He had to let patients know when it was time to say their final goodbyes to their families.
“The hard thing is having to be the person that talks to the patient with Covid, who says, ‘You know what? It’s time to call your wife. We are going to have to put a breathing tube down and it’s time for you to say goodbye,'” Burkard said.
It was a message the emergency room physician had to deliver again and again as the pandemic stretched through summer and into the shorter days of fall.
Burkard, 28 and in his third year of residency at Spectrum Health Systems in Grand Rapids, Michigan, did what he needed to do to keep himself safe. He wore protective equipment at work, a mask on his own time and kept socially distant, he says.
He ran five days a week, played and coached volleyball, ate a healthy diet and had no major underlying conditions. If he did get infected, he thought, he’d be fine.
“I actually, at one point, thought, ‘I want to just get the virus and get it over with,'” he told CNN. “I thought there was no real chance of me having to be hospitalized. I’m a healthy young man.”

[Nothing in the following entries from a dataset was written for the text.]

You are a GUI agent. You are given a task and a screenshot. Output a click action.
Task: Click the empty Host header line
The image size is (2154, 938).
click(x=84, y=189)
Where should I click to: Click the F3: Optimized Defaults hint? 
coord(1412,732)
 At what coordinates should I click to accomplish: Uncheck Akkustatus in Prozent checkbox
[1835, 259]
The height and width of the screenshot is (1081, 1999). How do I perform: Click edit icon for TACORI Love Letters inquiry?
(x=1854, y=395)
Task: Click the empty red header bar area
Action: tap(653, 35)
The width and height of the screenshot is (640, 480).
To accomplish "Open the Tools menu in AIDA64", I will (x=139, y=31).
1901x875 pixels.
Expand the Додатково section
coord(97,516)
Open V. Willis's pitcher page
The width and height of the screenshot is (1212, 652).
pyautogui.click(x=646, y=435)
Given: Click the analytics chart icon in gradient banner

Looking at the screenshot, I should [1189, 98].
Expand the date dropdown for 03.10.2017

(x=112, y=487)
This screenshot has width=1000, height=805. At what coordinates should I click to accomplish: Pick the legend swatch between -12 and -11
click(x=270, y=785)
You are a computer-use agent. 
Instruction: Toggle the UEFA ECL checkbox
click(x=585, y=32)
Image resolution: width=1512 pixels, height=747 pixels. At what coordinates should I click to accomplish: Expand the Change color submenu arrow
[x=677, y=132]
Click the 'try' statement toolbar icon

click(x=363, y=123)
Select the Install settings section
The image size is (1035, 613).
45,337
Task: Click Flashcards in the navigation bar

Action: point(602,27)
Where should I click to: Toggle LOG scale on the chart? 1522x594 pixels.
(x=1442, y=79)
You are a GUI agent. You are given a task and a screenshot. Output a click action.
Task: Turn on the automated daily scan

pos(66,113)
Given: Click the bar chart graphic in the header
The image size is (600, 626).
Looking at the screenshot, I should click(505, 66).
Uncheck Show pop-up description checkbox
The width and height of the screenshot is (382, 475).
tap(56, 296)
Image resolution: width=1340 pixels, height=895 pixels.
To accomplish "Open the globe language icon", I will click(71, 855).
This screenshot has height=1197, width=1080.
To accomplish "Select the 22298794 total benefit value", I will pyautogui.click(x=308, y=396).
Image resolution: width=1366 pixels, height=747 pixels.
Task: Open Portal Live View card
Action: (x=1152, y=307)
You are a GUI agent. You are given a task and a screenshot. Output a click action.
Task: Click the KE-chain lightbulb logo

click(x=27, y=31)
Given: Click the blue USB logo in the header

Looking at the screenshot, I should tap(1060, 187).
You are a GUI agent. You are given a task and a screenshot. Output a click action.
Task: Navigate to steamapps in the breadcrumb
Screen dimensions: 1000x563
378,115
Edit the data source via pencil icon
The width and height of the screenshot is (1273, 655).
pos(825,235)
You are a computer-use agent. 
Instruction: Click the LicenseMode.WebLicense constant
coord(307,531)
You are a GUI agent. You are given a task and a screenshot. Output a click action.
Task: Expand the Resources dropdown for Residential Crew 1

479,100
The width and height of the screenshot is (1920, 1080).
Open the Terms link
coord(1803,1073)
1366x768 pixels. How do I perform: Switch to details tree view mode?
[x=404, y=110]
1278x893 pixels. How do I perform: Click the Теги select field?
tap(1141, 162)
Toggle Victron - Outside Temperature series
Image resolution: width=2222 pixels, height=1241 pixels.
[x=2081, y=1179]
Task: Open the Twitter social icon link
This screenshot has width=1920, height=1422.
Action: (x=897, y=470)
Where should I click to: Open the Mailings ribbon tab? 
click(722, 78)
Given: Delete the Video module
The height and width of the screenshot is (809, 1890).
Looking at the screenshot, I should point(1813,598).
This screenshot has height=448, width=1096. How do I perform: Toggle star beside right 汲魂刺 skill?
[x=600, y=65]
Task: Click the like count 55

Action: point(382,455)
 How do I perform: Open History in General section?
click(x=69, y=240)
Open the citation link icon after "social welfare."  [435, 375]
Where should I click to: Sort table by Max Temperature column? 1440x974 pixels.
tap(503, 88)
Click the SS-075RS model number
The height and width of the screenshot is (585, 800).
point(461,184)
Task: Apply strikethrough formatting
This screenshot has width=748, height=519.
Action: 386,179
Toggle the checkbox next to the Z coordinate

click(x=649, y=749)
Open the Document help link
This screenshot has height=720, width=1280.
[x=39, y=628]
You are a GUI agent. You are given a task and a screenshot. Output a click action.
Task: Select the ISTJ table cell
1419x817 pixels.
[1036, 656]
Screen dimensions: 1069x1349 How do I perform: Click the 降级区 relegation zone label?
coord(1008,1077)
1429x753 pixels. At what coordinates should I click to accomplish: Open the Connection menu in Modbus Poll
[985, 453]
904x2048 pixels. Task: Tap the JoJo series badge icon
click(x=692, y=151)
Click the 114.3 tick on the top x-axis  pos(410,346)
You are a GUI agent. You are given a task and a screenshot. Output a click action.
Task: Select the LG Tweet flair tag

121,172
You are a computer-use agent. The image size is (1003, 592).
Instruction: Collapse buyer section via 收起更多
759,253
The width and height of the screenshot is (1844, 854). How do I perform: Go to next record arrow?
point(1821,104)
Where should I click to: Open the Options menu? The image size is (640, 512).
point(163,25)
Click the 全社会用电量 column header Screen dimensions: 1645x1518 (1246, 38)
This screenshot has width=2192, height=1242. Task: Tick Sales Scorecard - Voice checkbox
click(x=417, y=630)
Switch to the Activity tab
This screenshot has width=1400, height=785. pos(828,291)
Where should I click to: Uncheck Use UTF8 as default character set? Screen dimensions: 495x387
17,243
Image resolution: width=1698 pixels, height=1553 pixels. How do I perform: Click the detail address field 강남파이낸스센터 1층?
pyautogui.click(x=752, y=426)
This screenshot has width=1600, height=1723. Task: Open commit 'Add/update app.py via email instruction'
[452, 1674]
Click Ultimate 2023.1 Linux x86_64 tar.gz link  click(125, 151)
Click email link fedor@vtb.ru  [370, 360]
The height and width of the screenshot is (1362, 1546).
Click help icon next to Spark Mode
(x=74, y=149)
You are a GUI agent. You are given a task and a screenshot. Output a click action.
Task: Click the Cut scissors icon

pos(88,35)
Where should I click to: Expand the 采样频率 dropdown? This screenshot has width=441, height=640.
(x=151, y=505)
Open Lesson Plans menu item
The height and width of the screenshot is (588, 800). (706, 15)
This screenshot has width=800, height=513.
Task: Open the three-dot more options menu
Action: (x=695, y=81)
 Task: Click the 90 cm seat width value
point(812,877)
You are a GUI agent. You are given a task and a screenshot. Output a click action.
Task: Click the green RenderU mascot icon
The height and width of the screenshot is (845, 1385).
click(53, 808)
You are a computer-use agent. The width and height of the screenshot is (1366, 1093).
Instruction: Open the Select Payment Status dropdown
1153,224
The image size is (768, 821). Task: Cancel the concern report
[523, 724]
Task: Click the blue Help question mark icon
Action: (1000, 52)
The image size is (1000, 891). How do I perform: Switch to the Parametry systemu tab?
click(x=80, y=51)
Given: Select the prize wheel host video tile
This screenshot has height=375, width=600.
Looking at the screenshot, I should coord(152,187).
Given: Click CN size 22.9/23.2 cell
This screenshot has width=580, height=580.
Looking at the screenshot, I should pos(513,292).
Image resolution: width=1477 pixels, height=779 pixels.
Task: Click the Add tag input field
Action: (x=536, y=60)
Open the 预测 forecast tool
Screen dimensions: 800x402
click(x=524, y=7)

‘I just could not breathe’
And then came the sickness and the positive result for Covid-19.
It started with a fever and a cough, and Burkard felt ill, but after three days things improved markedly. He knew younger people could get really sick from the virus, but it seemed he had dodged that bullet. Then day six came around.
“I got out of bed. I went to make a sandwich and move around my apartment a little bit and I just couldn’t catch my breath,” Burkard said. “I just could not breathe.”
He tested his own oxygen levels and he knew — and so did his colleagues when he called — that he had to be admitted.
He went to his own hospital, where so much was familiar but so much was new — and terrifying.
The isolation and loneliness of going into the Covid-19 unit. The suffocating feeling of being breathless. The fear. It was all there, with no friends and family around to soothe his worries.
“I’m literally at work where I have lots of friends and colleagues and not a single one of them could come and just say hi,” Burkard said. “I couldn’t be more grateful for the nurses, phlebotomists and doctors that continued to treat me with a smile under their masks.”
Burkard doesn’t know how he contracted the virus, but he does know it’s no joke to live with. Two weeks after testing positive, he still can’t walk without having a hard time breathing.
He’s been staying at home, where he’s had time to see social media reactions to his diagnosis from those who still don’t believe the reality of a virus that has killed more than 250,000 Americans and infected 11 million more.
“I’ve had a lot of people say … I’m a hoax. I had someone report me to Facebook for being a fake profile,” he said.
He hopes that some people will think twice about his experience.
“Instead of just saying mean things from behind the keyboard, imagine what it’s like to have that conversation with someone that you were putting a breathing tube down their throat, and they might not be able to say ‘I love you’ to their loved one again,” he said.
Burkard says he loves being an ER doctor, and he lights up when talking about going back to work. That will have to wait until he is strong enough for the intense and taxing shifts. In the meantime, he feels guilty knowing his colleagues are working so hard as coronavirus hits more and more people.